WORKING DATA section start
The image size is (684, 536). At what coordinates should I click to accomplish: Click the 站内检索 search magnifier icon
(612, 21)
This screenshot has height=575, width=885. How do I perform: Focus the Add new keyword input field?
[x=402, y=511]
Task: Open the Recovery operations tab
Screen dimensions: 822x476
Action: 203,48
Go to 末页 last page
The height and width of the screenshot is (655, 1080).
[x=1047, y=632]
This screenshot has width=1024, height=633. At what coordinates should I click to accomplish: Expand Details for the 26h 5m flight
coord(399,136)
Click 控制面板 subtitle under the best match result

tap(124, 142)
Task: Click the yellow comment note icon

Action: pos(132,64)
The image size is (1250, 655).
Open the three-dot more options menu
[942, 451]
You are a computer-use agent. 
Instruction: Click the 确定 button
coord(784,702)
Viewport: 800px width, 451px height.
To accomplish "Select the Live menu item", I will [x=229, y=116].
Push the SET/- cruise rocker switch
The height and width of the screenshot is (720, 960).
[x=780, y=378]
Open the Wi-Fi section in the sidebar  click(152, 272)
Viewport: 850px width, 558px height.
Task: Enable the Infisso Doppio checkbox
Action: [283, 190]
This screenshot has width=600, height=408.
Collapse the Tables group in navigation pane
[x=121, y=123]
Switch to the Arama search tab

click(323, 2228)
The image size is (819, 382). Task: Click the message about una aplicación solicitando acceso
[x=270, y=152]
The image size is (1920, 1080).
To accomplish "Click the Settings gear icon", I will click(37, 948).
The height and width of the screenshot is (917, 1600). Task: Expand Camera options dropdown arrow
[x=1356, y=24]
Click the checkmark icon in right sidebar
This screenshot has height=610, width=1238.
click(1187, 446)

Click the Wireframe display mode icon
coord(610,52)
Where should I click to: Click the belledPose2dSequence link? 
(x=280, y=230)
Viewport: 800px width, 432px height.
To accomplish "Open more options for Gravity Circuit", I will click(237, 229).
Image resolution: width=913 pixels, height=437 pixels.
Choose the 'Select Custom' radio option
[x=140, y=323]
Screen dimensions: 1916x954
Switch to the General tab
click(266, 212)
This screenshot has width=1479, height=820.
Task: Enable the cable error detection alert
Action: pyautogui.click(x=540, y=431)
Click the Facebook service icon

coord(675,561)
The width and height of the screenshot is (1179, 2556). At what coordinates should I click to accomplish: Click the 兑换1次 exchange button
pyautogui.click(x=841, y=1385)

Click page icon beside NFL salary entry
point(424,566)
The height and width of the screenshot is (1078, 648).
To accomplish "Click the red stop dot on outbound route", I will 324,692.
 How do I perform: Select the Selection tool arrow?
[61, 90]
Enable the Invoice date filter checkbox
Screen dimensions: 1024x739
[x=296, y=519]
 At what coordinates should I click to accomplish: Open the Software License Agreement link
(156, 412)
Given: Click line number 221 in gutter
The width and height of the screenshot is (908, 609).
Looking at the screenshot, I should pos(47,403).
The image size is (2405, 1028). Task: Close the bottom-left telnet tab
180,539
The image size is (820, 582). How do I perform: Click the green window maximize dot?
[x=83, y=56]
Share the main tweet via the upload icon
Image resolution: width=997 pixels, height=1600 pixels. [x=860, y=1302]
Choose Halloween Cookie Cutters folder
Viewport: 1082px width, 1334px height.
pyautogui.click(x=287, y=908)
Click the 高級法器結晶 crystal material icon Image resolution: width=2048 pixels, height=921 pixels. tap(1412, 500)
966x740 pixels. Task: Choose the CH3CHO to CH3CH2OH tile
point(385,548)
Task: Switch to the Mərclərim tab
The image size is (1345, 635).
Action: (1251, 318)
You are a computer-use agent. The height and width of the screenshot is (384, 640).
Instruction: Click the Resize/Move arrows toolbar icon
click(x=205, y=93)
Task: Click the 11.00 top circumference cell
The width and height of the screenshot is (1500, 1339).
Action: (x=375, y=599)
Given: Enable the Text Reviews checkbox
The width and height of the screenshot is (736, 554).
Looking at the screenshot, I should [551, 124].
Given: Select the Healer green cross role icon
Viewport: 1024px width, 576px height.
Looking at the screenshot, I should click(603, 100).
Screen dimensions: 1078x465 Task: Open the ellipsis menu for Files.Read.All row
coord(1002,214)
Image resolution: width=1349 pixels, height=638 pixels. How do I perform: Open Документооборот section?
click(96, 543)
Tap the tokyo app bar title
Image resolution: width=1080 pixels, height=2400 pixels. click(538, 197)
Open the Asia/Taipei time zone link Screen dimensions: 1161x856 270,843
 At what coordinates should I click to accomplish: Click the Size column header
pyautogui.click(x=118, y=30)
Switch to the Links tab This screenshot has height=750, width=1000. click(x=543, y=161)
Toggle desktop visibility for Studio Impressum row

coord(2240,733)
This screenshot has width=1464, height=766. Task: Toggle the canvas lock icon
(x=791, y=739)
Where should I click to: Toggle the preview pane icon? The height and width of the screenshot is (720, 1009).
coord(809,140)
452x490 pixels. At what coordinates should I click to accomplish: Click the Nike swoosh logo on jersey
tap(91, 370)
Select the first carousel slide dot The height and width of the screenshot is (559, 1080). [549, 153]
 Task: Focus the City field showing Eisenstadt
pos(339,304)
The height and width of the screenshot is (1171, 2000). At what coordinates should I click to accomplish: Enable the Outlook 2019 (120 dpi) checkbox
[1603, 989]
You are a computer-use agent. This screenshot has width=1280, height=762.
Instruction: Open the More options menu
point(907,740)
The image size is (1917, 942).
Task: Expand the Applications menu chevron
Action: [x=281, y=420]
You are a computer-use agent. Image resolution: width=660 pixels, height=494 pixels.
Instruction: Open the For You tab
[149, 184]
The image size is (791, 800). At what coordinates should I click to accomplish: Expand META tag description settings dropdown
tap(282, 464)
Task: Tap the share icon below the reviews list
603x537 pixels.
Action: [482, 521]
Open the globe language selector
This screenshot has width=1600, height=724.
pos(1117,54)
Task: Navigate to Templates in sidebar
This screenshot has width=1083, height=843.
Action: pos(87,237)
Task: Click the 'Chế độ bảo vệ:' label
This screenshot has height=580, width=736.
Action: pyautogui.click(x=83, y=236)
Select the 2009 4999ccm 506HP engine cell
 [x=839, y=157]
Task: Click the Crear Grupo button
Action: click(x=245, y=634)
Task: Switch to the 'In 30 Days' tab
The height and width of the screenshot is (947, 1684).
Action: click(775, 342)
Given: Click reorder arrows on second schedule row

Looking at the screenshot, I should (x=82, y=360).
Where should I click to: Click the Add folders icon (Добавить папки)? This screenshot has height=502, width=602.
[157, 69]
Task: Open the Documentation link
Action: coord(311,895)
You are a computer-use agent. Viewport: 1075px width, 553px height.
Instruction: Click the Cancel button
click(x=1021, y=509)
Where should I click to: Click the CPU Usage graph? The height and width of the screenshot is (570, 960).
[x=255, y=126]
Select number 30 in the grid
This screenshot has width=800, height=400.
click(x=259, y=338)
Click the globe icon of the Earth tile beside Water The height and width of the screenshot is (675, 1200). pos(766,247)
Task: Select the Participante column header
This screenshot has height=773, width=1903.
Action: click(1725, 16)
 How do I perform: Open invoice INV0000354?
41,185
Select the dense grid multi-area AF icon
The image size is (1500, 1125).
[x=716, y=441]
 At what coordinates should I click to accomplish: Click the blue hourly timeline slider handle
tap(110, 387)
WORKING DATA section end
__WHAT YOU WILL DO__
Filter the entries down to the lines holding the string "globe". Copy each of those lines.

__RESPONSE TO THE EXERCISE__
Open the globe language selector
Click the globe icon of the Earth tile beside Water The height and width of the screenshot is (675, 1200). pos(766,247)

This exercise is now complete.